__What to do__.
Beginning with the line that includes "Where should I" and ending with the last line, print the records exactly, leaving every picture out.

__Input data__.

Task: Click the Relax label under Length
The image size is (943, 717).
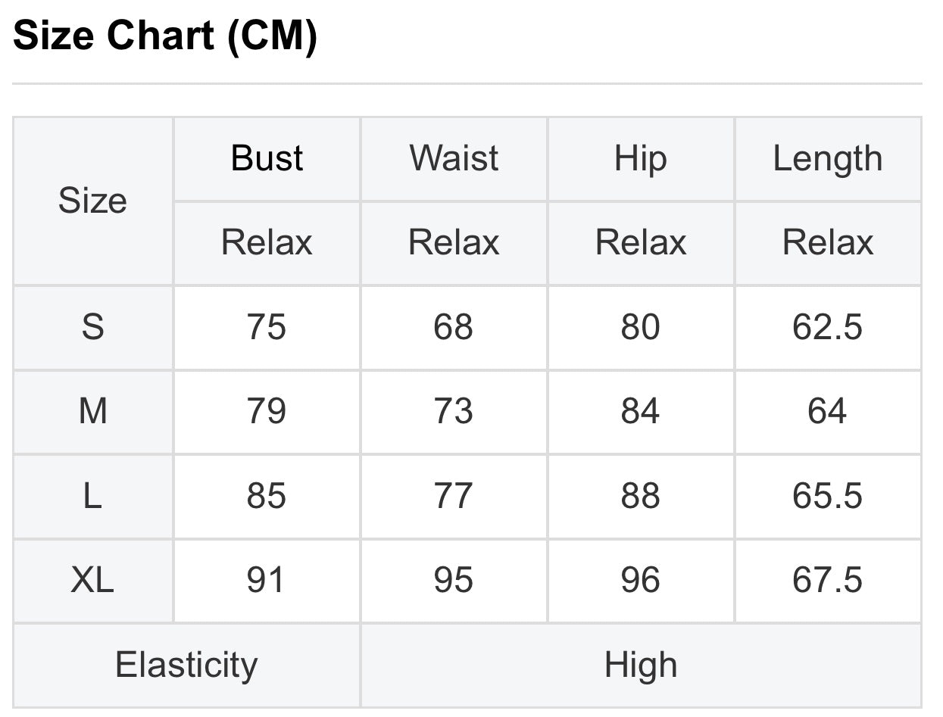Action: point(827,243)
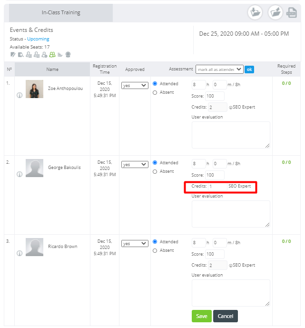This screenshot has width=305, height=328.
Task: Select Attended for George Bakoulis
Action: point(155,163)
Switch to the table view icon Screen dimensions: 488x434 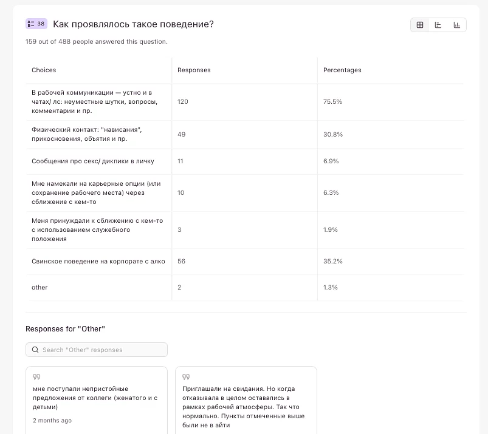(x=420, y=25)
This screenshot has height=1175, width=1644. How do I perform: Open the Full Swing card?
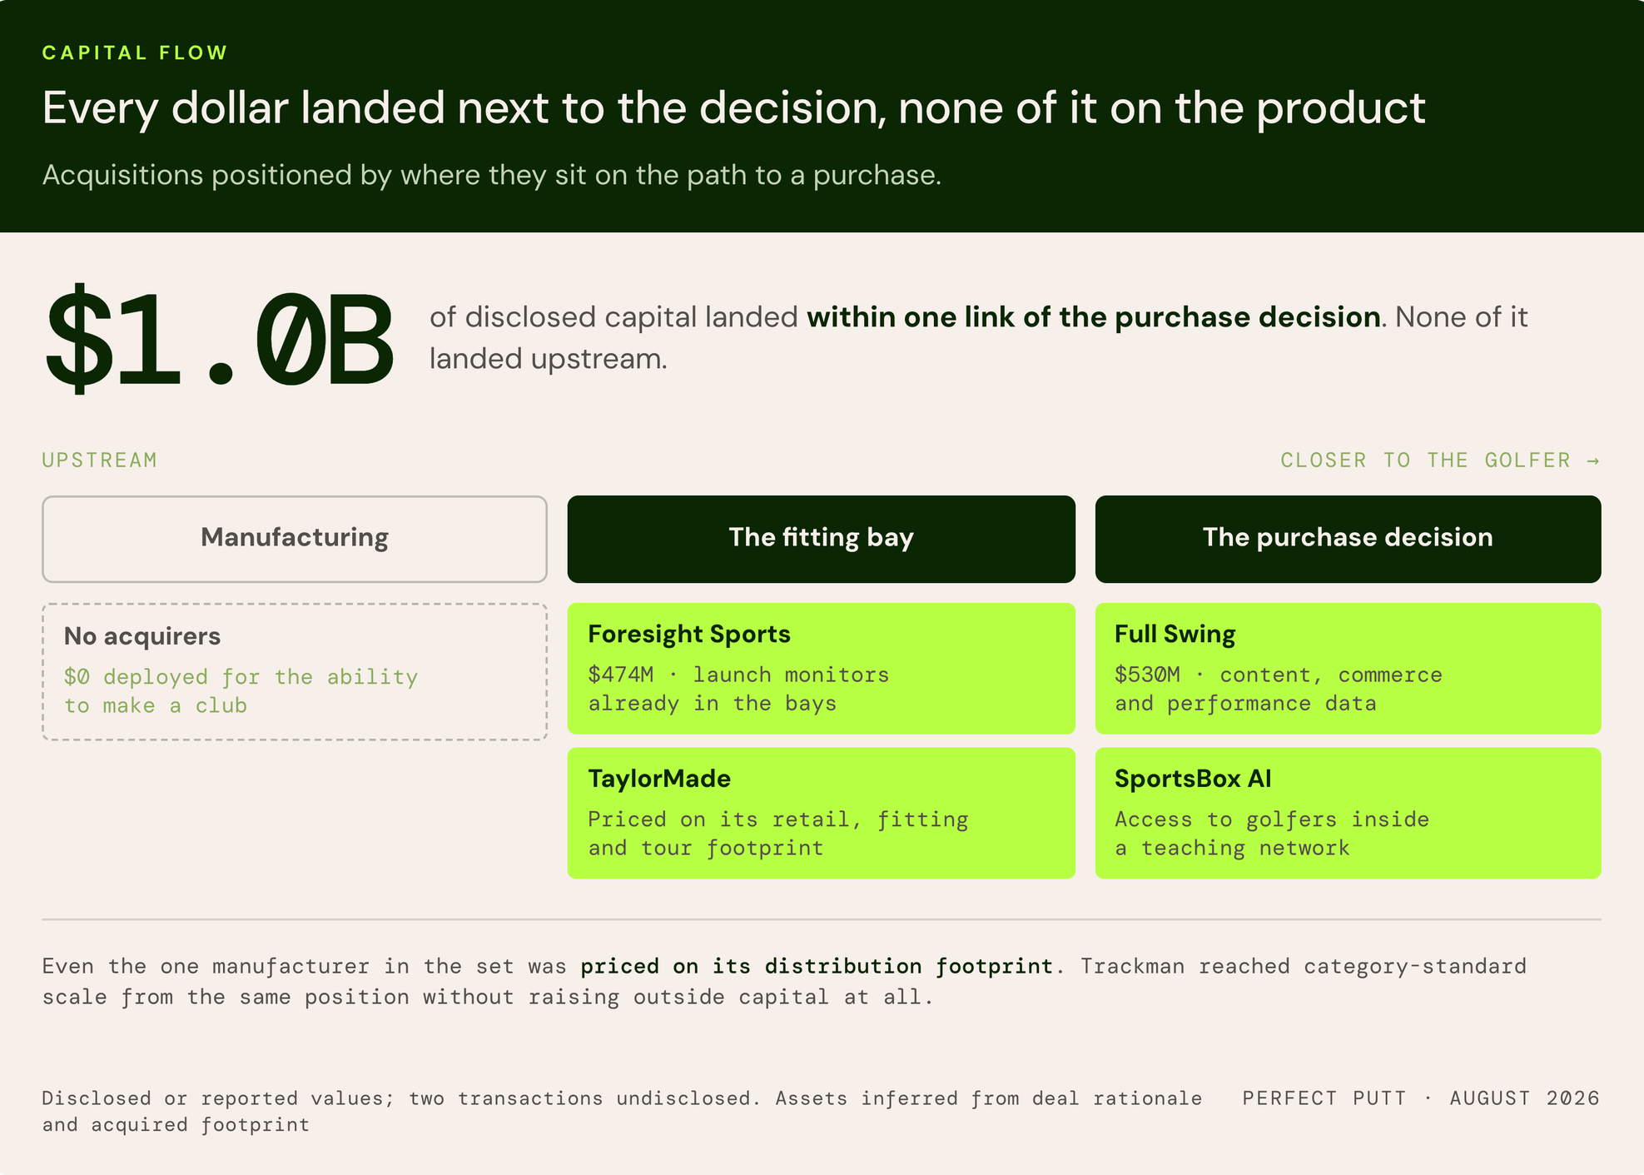tap(1348, 668)
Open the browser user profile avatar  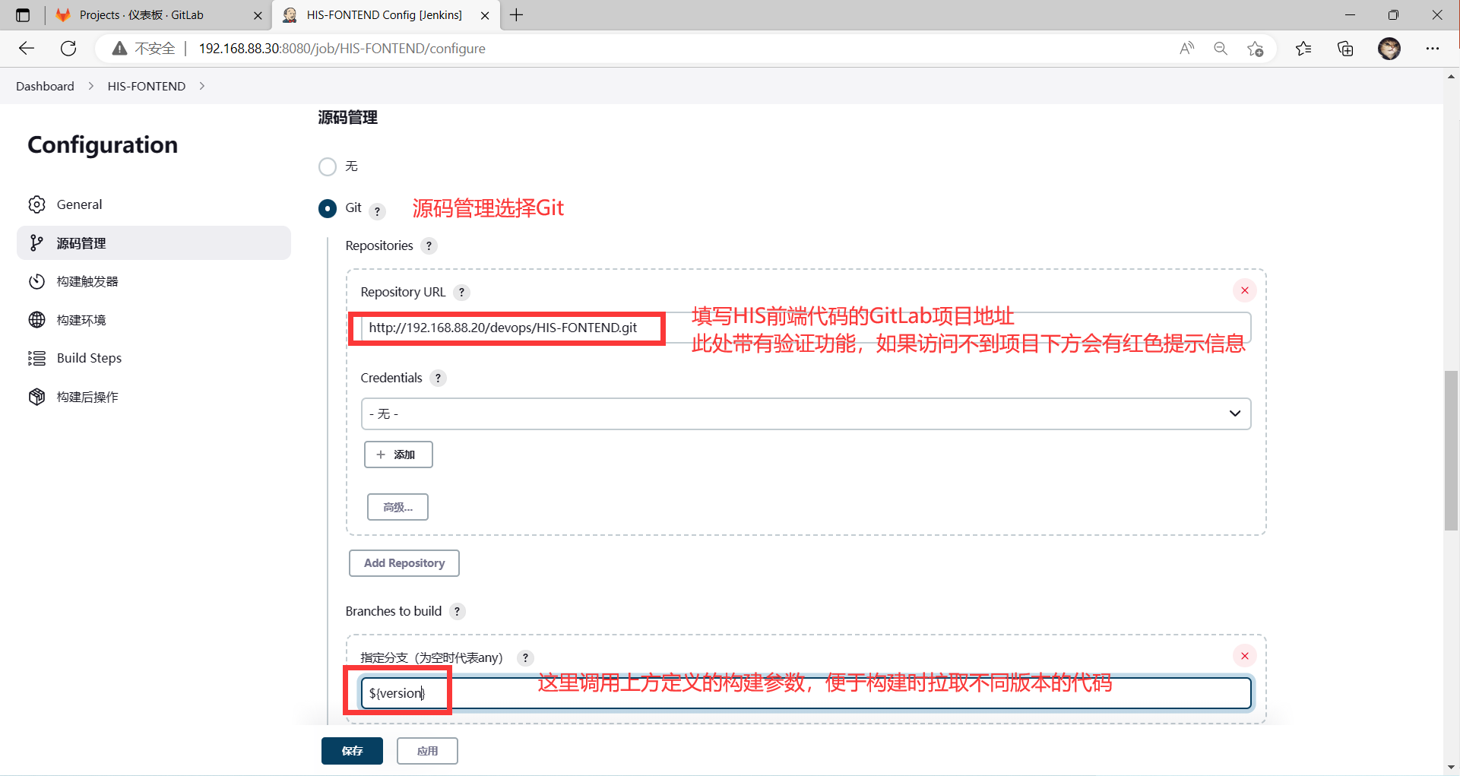pos(1389,49)
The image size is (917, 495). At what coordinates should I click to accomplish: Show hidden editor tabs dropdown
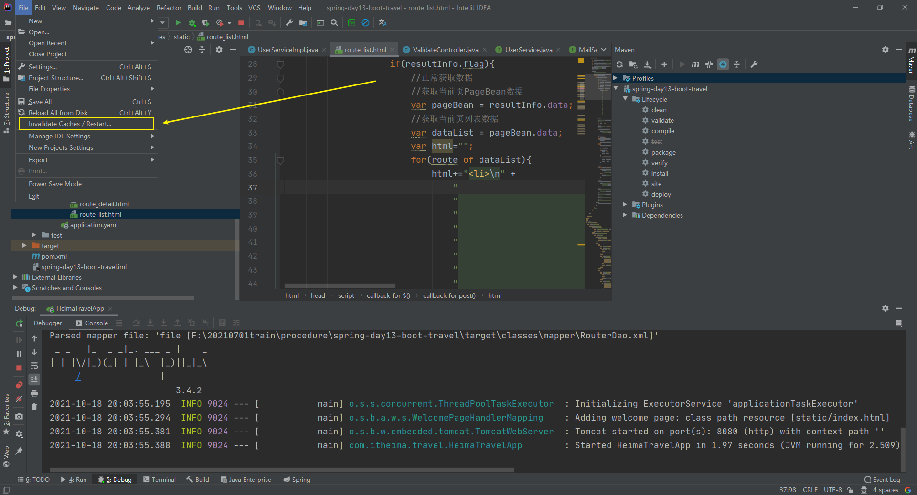[604, 50]
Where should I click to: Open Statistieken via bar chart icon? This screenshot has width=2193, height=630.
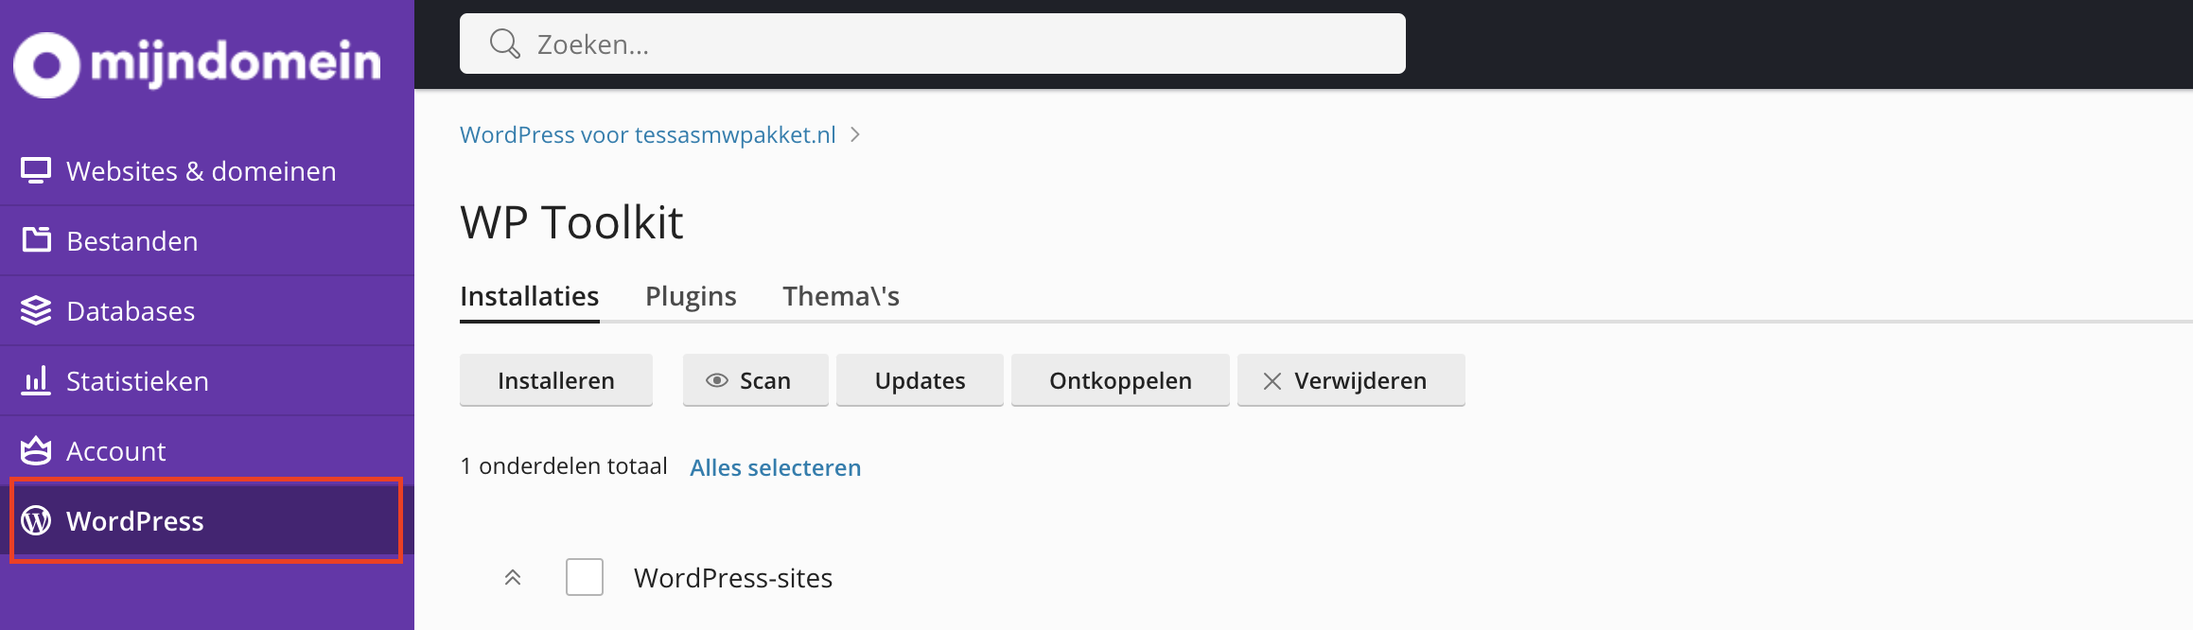tap(35, 380)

__Response to the task__.
Where should I click to: Open Statistieken via bar chart icon? This screenshot has width=2193, height=630.
tap(35, 380)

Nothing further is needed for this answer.